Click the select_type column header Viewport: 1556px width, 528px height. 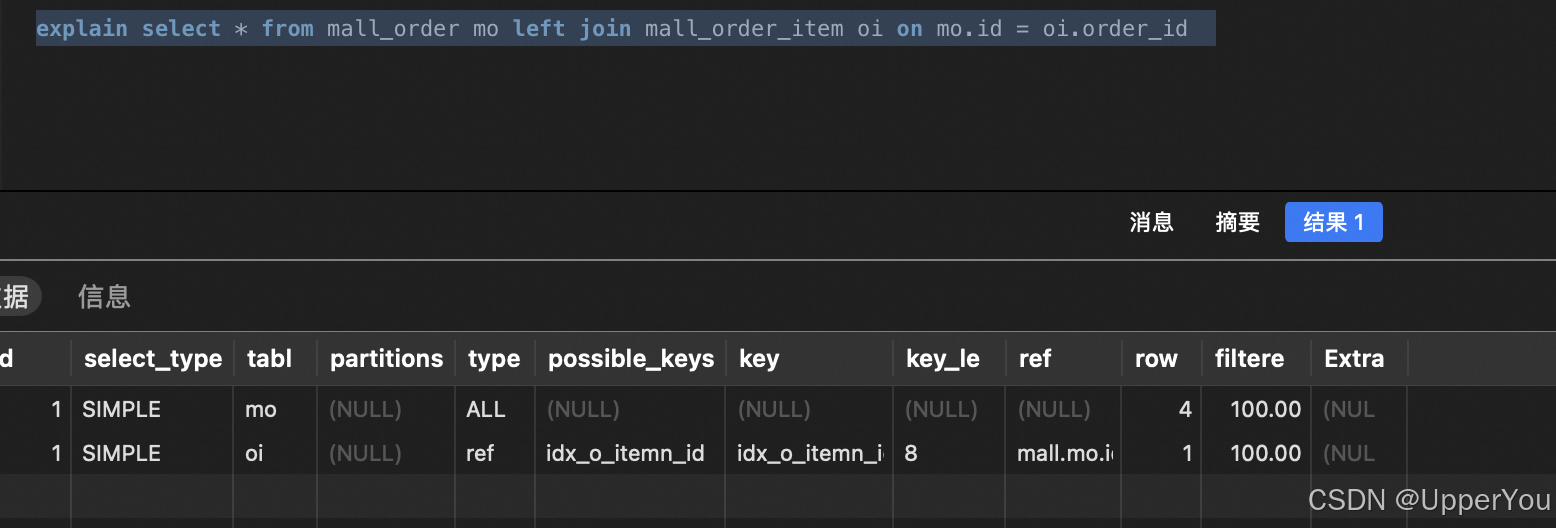tap(153, 359)
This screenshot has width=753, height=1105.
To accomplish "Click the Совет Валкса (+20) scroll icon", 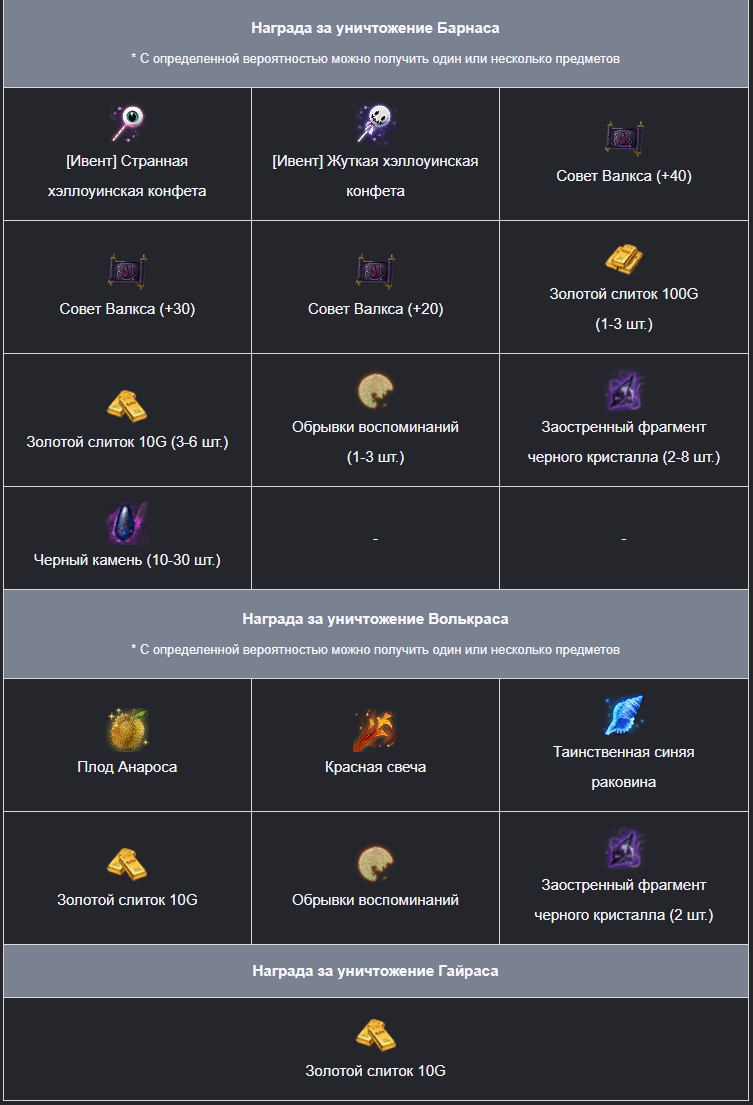I will (375, 271).
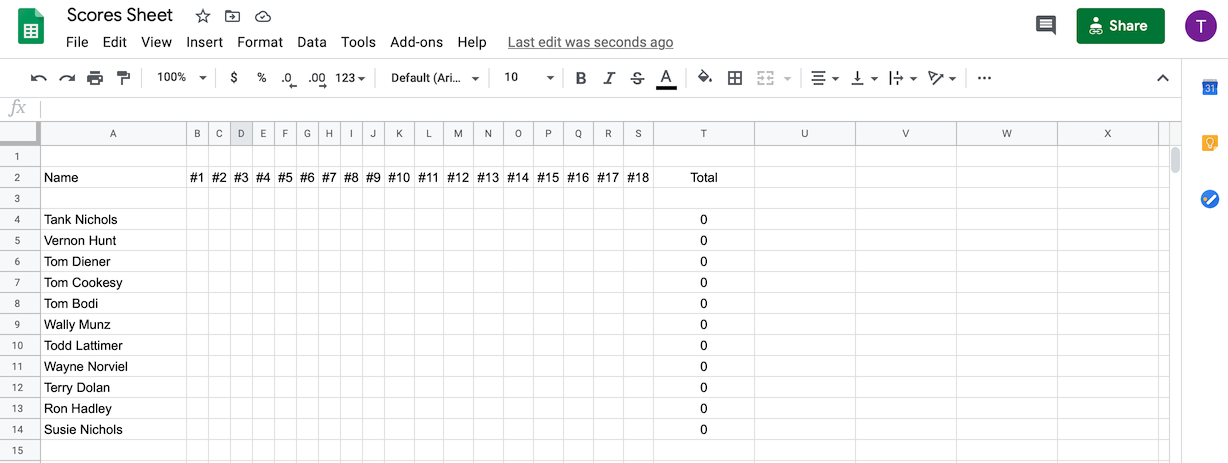Toggle italic formatting
The image size is (1228, 463).
[x=609, y=78]
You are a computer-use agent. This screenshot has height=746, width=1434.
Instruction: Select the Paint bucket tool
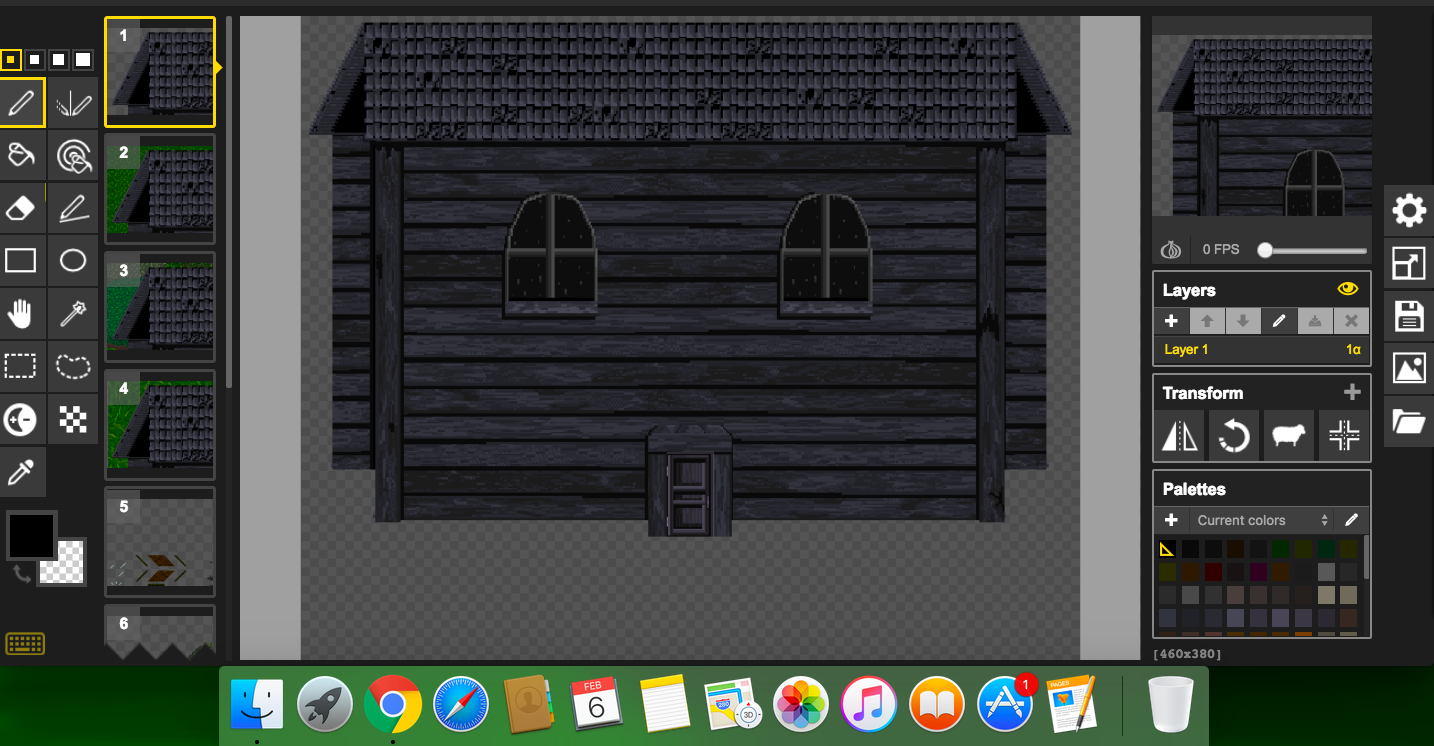(22, 155)
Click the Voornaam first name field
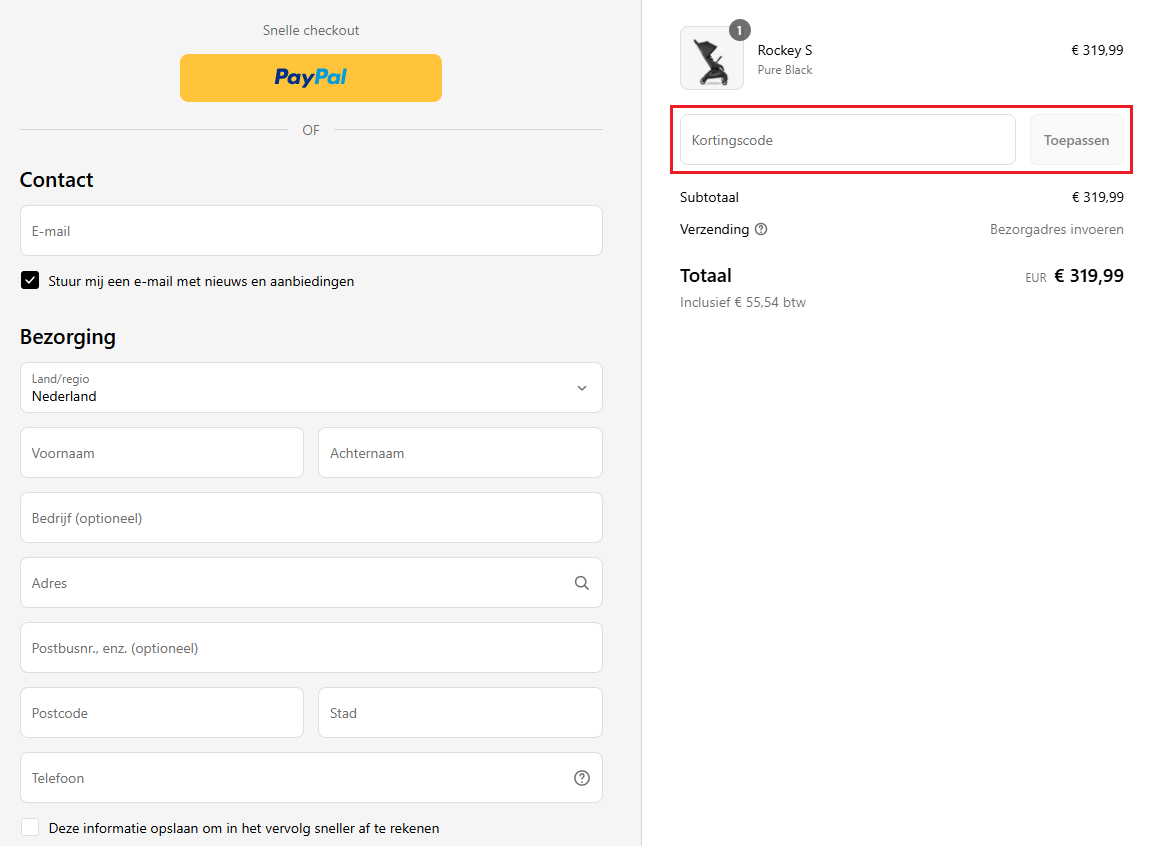 tap(161, 452)
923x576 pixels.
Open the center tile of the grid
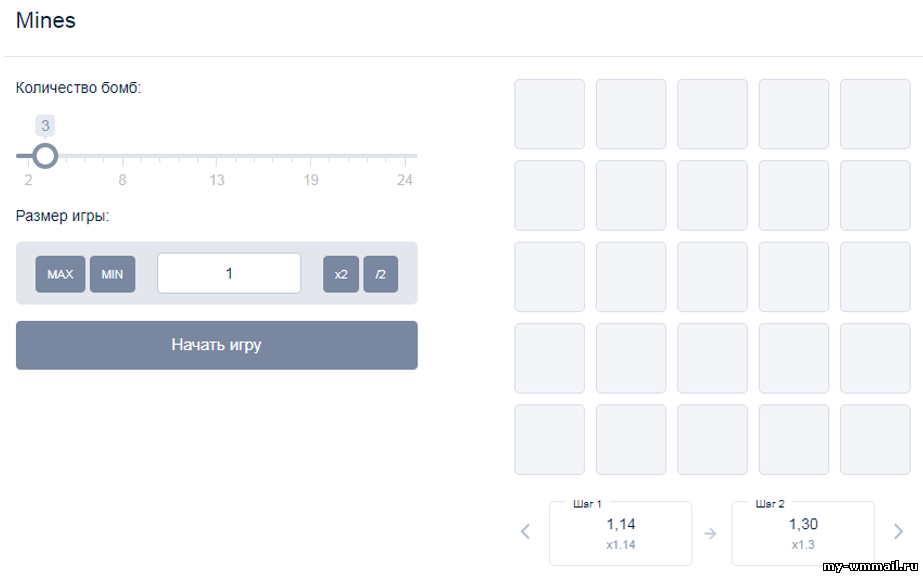point(712,277)
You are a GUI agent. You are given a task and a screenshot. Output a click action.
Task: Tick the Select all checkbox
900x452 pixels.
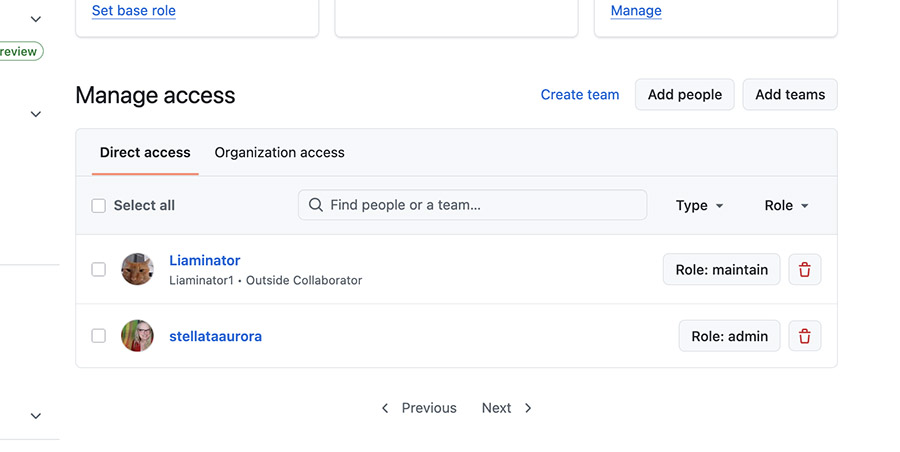(x=98, y=206)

■ **PROBLEM DESCRIPTION**: An acceptable answer consists of the lines above from the one holding "923x576 pixels." to the end of the data, repeated exactly and containing no pictures.

■ **RESULT**:
923x576 pixels.
Open the center tile of the grid
point(712,277)
You are a GUI agent. You are given a task and a screenshot. Output a click action.
Task: Tick the Select all checkbox
900x452 pixels.
(x=98, y=206)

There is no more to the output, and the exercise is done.